Polvareda en la FIFA por juego Estados Unidos - Bélgica
La UEFA expresó su rechazo a la decisión de la FIFA de habilitar al delantero estadounidense Folarin Balogun para disputar el partido de este lunes frente a Bélgica por los octavos de final del Mundial 2026, pese a haber sido expulsado en la fase anterior. En un contundente comunicado, el organismo europeo advirtió que la medida pone en riesgo la credibilidad de la competición y sienta un precedente que afecta la aplicación uniforme del reglamento.
"La esencia del fútbol, como la de cualquier otro deporte, se basa en reglas que constituyen el pilar de una competición justa, honesta y transparente", señaló la UEFA. Aunque reconoció que algunas normas pueden estar sujetas a interpretación, afirmó que este caso no deja lugar a dudas, pues la suspensión automática de al menos un partido tras recibir una tarjeta roja "no es una opción discrecional" y no requiere la intervención de ningún órgano para hacerse efectiva.

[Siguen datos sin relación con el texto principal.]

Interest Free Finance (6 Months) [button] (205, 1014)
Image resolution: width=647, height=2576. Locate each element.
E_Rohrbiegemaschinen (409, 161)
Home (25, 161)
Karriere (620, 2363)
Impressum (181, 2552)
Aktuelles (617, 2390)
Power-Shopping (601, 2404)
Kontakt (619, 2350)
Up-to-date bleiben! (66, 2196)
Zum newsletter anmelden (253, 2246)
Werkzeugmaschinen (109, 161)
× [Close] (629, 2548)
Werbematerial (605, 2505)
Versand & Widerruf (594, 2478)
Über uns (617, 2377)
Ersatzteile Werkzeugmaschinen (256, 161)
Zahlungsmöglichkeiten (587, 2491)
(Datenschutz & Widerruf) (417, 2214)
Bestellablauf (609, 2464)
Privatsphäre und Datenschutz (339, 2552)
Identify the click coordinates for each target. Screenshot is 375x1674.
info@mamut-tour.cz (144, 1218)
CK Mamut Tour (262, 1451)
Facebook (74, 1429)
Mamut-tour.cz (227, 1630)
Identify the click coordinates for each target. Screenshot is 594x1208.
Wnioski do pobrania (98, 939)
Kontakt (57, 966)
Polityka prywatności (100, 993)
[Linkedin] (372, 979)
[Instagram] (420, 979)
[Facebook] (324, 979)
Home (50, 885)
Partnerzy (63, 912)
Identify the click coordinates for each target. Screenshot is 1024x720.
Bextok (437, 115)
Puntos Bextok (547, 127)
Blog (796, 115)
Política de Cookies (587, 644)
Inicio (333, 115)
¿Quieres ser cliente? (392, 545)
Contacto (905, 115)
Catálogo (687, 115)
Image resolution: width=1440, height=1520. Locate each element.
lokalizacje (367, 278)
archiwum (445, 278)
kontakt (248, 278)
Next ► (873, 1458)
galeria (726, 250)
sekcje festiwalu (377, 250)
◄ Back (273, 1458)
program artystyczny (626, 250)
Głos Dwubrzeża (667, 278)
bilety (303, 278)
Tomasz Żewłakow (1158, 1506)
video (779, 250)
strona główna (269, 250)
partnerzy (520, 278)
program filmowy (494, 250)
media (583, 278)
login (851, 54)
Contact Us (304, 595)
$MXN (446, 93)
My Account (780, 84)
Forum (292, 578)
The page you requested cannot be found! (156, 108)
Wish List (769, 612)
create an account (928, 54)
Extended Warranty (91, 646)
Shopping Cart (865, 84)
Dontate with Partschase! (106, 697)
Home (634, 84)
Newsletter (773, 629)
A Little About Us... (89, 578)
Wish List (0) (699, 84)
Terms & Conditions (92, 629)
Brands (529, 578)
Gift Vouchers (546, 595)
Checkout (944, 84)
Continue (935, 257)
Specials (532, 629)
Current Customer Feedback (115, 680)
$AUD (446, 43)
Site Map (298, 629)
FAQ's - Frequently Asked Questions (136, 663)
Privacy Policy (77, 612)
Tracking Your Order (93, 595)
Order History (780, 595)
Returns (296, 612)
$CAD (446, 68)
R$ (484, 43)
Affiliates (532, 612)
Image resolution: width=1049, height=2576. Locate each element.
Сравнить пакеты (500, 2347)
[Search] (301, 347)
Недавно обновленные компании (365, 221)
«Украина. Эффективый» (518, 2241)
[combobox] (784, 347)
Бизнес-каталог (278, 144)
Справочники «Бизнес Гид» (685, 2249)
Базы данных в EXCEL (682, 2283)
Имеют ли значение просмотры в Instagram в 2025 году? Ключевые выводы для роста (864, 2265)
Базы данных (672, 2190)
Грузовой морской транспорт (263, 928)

El organismo añadió que, si la certeza en la aplicación de las reglas deja de estar garantizada por quienes deben velar por ellas, se compromete la integridad del juego y se debilita la confianza en el torneo. Además, advirtió que la decisión obligará a otorgar el mismo tratamiento a casos similares que puedan presentarse durante el resto de la Copa del Mundo. "Expresamos nuestra incredulidad ante una decisión tan inaudita, incomprensible e injustificable", concluyó.
La reacción de la UEFA se produjo luego de que la FIFA anunciara el domingo la suspensión de la sanción impuesta a Balogun, quien había sido expulsado el pasado miércoles en el partido de dieciseisavos de final frente a Bosnia-Herzegovina por un pisotón sobre Tarik Muharemovic, acción que inicialmente le impedía disputar el encuentro contra Bélgica.
La reversión de la medida
Para revertir la sanción, la FIFA aplicó de oficio el artículo 27 de su Código Disciplinario, que faculta a su Comité Disciplinario para suspender la ejecución de una sanción previamente impuesta. La decisión fue celebrada por el presidente de Estados Unidos, quien agradeció públicamente a la FIFA "por hacer lo correcto" y por corregir lo que calificó como "una gran injusticia". En la misma línea, el secretario de Estado estadounidense, Marco Rubio, aseguró que la selección de su país había sido perjudicada por la expulsión del delantero.
Por su parte, la Federación Belga de Fútbol manifestó su sorpresa por la determinación de la FIFA y recordó que el artículo 66.4 del Código Disciplinario establece de forma expresa que toda expulsión implica la suspensión automática del jugador para el siguiente partido de su selección, tal como ha ocurrido con todas las tarjetas rojas mostradas durante el Mundial. Asimismo, sostuvo que la decisión contradice el artículo 10.5 del Reglamento de la Copa Mundial de la FIFA 2026, el cual dispone que un futbolista expulsado por tarjeta roja directa o por doble amonestación debe cumplir automáticamente una fecha de suspensión, sin perjuicio de sanciones adicionales.